Anything further Garth had to remark he said angrily to himself as he strode away to the range house. And Wayne, with no further interruption, explained how the games ran at Monte Carlo. Finally, since there was nothing in the world he had learned to love as he loved horses, he came to speak of the Derby.

"The greatest race in the world," he cried, slapping his thigh enthusiastically. "Just because it's the straightest and the stakes are right and the horses are as beautiful as women and as swift as lightning!"

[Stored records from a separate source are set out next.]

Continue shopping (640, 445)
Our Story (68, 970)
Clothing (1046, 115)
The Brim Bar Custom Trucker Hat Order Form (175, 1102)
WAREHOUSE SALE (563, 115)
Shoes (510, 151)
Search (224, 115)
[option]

One o'clock came and they were talking horses and racing, the men now upon common ground, their eyes bright with the tale retold of the

CHAPTER VI

THE PROMISE OF LITTLE SAXON

Rose-bud, the unlovely Chinese cook, made the dawn hideous in the range house with his pots and pans and rattling stove lids. To him appeared Red Reckless, touseled and sleepy eyed looking to the astonished oriental's vision like an avenging demon, threatening to choke him to death with his own pigtail and to roast him crisp and brown him in his own oven if he didn't conduct himself with less noise in his pastime of breakfast getting.